» **GIVEN ENTRIES**
BEGIN

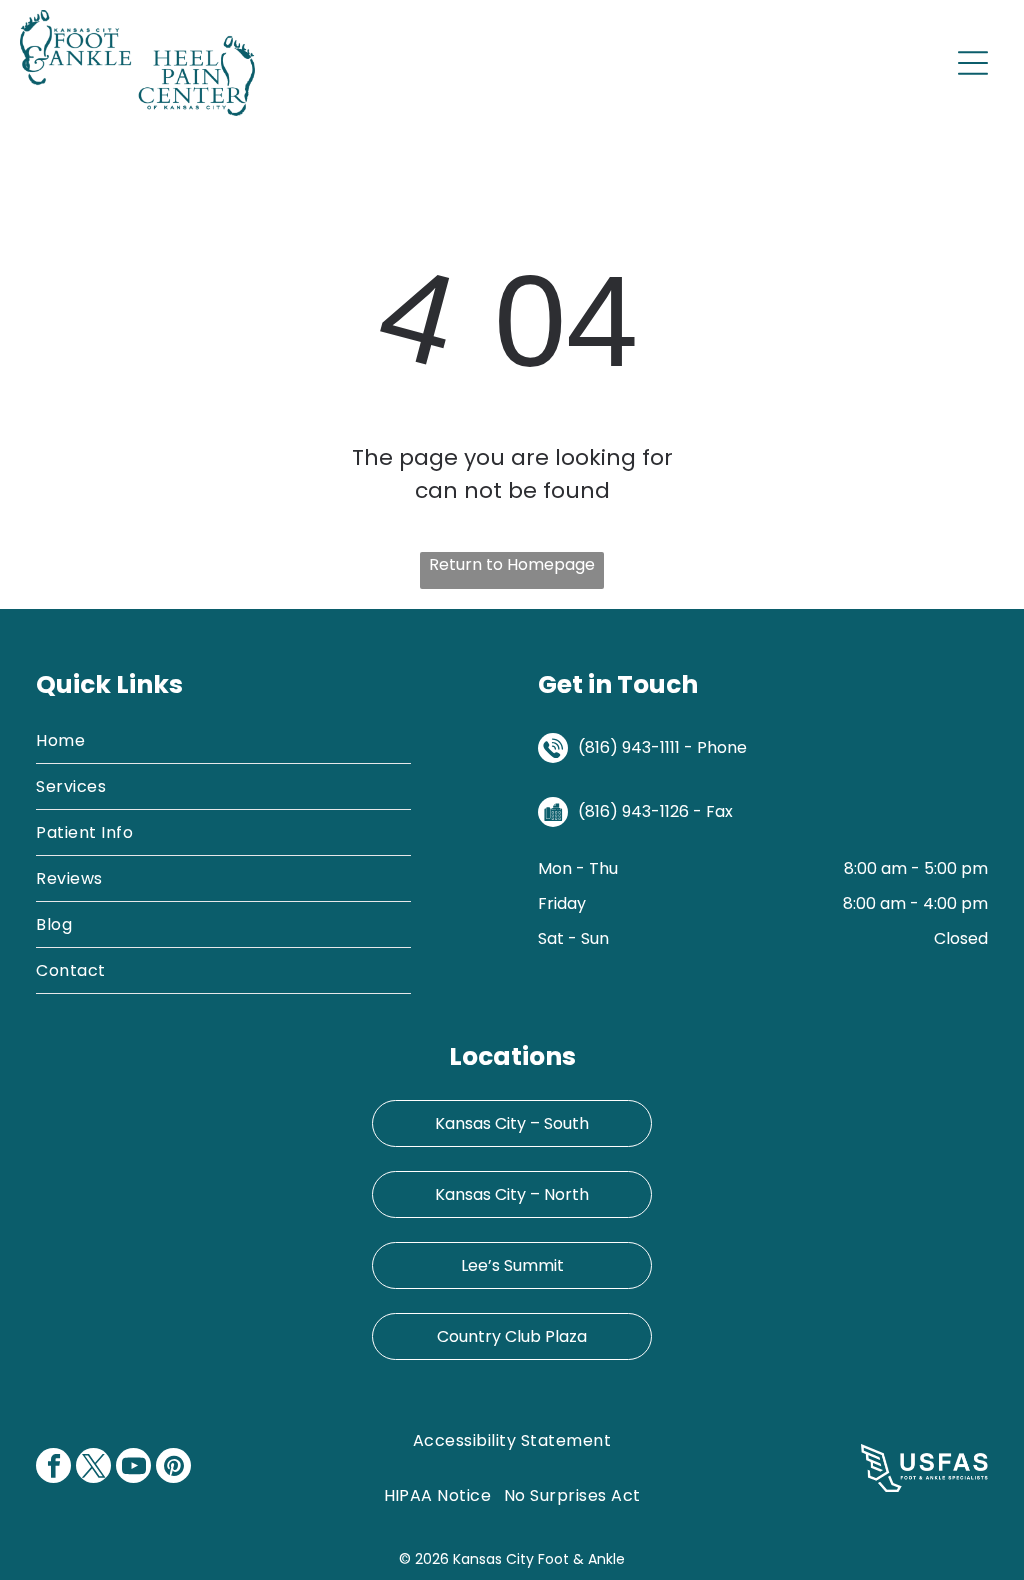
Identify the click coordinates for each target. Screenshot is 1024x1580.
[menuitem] (223, 741)
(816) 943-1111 (629, 747)
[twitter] (93, 1468)
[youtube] (133, 1468)
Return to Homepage (512, 564)
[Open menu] (973, 63)
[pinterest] (173, 1468)
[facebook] (53, 1468)
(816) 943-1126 (633, 811)
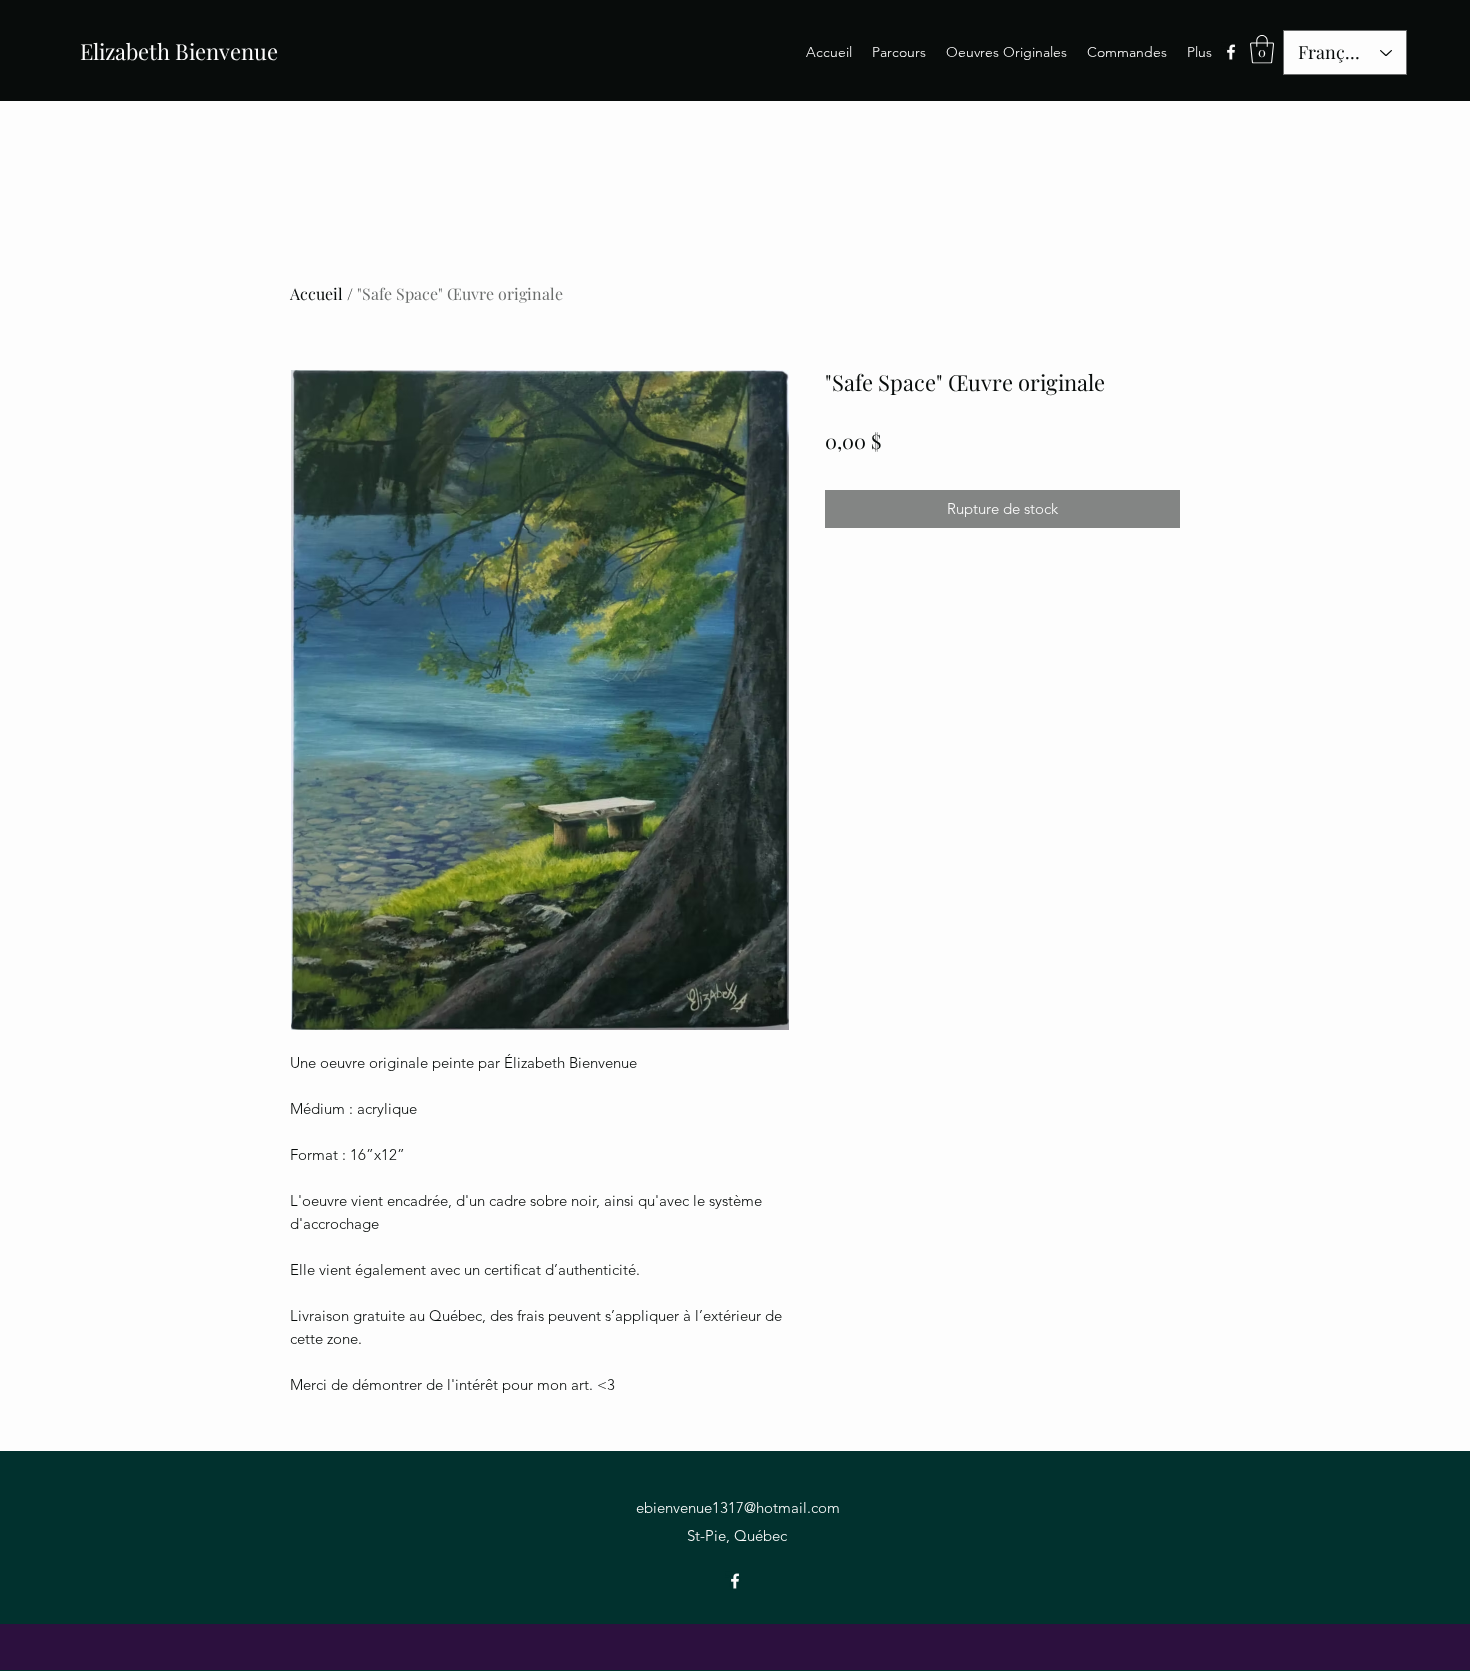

END

» **ASSIGNMENT**
Copy each entry exactly as written, and drop the pictures from the copy.

» **ANSWER TO THIS PROBLEM**
Identify the click coordinates for each target. Screenshot is 1024x1580.
[menuitem] (223, 741)
(816) 943-1111 (629, 747)
[twitter] (93, 1468)
[youtube] (133, 1468)
Return to Homepage (512, 564)
[Open menu] (973, 63)
[pinterest] (173, 1468)
[facebook] (53, 1468)
(816) 943-1126 (633, 811)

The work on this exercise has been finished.